The topic was confidential—a complicated piece of legislation that Pearce and the president semi-jokingly call the Grand Bargain.
But now the day has gone south in a big way.
Pearce glances down at his wide, neatly kept desk to check President Wright’s daily schedule.
He looks up at the wall clock, then picks up the phone and presses a single key.
This can’t wait.
The call is immediately answered by Dana Cox, the president’s efficient, hard-as-nails private secretary, seated right outside the Oval Office.
It’s “Mrs. Cox,” not “Dana,” to everybody.
Including the president herself.
“Yes, Mr. Pearce, how can I help you?”
“I see the president is meeting with a Sierra Club delegation. Can you get them out now, five minutes early? I need to get in there.”
“I’ll see what I can do,” says Mrs.
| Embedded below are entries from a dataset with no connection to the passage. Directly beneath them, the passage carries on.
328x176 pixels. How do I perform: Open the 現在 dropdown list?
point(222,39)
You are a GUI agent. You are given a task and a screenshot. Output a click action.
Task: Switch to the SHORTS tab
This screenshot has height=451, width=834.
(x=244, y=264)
Cox.
And, apparently, she does it.
The last members of the delegation are walking out as Pearce enters.
He closes the door behind them.
President Wright looks impatient.
“You’re not on my schedule, Burton. What’s on your mind?”
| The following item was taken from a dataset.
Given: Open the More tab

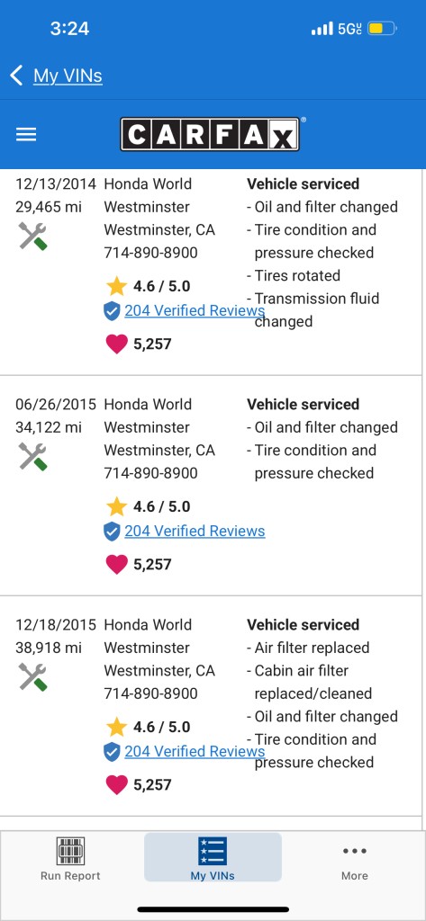Looking at the screenshot, I should click(x=354, y=858).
“How did the Sierra Club visit go, Madam President?” he asks.
The two have known each other since college, but Pearce hasn’t called her Maddy since just before noon on Inauguration Day.
He flashes back to the ramshackle off-campus student residence in Hanover that he, Cole, and Maddy had all once lived in.
Of the three of them, only Cole had his future mapped out.
With his college football record, he was one of the few Ivy League players likely to get a big NFL contract.
Pearce had always had more in common with Maddy Parson than with Cole Wright.
Sometimes he’s still a bit stunned that the wild parties and the all-night talk sessions—the usual college bull about dreams and ambitions and the conviction that theirs was the generation that would finally make a difference in politics—led them both to this room.
And now he spends day and night trying to forge their youthful bond into a two-term presidency for Maddy.
She brings him back to the present.
“I finally convinced the Sierra Club to stop protesting against the Energy Department’s modular nuclear reactor program,” she says with a confident smile.
“They still oppose it—no big surprise—but when it comes up for a vote, they’ll keep their mass emails and phone banks quiet. That’ll give us a solid in with the trade unions as we move ahead.” The president takes off her reading glasses and puts them on the Resolute desk.
“Burton, what’s going on that justifies breaking into my morning?”
Pearce takes a breath.
“I got a call on my private line. My contact has a connection at Nottingham Publishing in New York…”
The president’s eyes slowly harden.
Pearce can feel her stare burning right through him.
“What was the call about?” she asks.
“It seems they just made a book deal with two writers, Garrett Wilson and Brea Cooke.”
“Should I know them?” asks the president.
“No reason you would, though they’re also Dartmouth alums like us,” says Pearce.
He, Maddy, and Cole had all been in the same graduating class, a decade ahead of Wilson and Cooke.
“Cooke teaches criminal law. Wilson has written a couple of bestsellers. Investigative journalism stuff, one on the CIA, one on the military.”
The president walks out from behind her massive desk and stands in front of her chief of staff.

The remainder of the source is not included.